Study of band gap reduction of TiO2 thin films with variation in GO contents and use of TiO2/Graphene composite in hybrid solar cell

Abstract

We have successfully designed a hybrid solar cell for improved performance of the P3HT based photovoltaic devices by using TiO2/Graphene composites. There has been significant improvement in IV characteristics of organic solar cells prepared by this method. The TiO2/Graphene composites act as electron collectors in active layer along with P3HT: PCBM in inverted organic photovoltaic devices. The energy bandgap was prominently reduced from 3.00 eV to 2.71 eV as confirmed by cyclic voltametery (CV) and UV–Vis spectroscopy. We have separately synthesized the TiO2 nanoparticles of size range (15 nm–22 nm) through condensed refluxed sol gel method in which titanium isopropoxide was taken as precursor. Modified Hummer's Method was used for the oxidation of graphite flakes into graphene oxide (GO) using KMnO4 as an oxidizing agent. TiO2/Graphene composites were prepared by the subsequent sonication and heating processes.

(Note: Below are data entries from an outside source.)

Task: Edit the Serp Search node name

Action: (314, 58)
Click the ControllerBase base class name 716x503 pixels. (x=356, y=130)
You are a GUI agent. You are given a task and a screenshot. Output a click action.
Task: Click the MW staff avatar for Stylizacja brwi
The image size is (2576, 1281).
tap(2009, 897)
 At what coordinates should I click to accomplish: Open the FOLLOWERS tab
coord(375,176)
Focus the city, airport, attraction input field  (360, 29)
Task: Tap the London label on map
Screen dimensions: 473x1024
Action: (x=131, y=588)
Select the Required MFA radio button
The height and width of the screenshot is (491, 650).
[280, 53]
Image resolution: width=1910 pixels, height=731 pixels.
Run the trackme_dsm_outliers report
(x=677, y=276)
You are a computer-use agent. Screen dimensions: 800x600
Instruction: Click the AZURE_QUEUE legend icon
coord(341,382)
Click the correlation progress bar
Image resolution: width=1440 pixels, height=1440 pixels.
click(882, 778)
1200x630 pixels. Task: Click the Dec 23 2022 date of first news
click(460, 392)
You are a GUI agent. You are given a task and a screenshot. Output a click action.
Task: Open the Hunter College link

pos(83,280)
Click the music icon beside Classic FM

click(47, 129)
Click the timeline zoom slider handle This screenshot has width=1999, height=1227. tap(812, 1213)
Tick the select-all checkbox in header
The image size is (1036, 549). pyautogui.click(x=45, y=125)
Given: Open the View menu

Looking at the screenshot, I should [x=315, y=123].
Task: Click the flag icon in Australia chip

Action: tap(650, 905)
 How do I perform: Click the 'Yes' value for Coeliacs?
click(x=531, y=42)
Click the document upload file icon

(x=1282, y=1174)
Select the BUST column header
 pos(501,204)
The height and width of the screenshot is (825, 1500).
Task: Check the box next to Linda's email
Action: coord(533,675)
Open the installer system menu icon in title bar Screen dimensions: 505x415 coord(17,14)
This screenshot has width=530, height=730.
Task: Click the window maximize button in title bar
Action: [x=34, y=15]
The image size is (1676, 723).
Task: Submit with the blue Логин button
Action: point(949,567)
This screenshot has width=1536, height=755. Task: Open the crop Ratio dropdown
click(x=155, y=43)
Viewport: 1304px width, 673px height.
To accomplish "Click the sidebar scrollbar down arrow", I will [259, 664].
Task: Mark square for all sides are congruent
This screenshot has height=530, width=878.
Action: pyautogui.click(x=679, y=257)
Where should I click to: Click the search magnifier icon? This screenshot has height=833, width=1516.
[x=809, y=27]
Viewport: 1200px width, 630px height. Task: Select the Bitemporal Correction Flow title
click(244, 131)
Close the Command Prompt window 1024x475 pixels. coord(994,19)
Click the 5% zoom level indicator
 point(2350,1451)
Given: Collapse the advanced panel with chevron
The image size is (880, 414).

We have rigorously characterized the sample through various characterization tools. Scanning electron microscopy (SEM) results of TiO2/Graphene films reveal the homogenous distribution of graphene nanosheets among the homogenously distributed titanium nanoparticles. X-ray diffraction (XRD) has shown the pure anatase phase peaks of TiO2 nanoparticles and oxidation of graphite at 11.8°. Fourier transform infrared spectroscopy (FTIR) has been used to study the vibrating modes. The chemical bonding TiOC resulted to enhance the electron transport in obtained TiO2/Graphene composite films. UV–Vis spectroscopy has expressed the oxidation peaks of graphite around 216 nm and all composite films were observed in visible region. The significant reduction in band gap and improved performance of hybrid solar cell using TiO2/Graphene composite as electron collector in active layer, is attributed to getting better economical power conversion efficiency solar cell.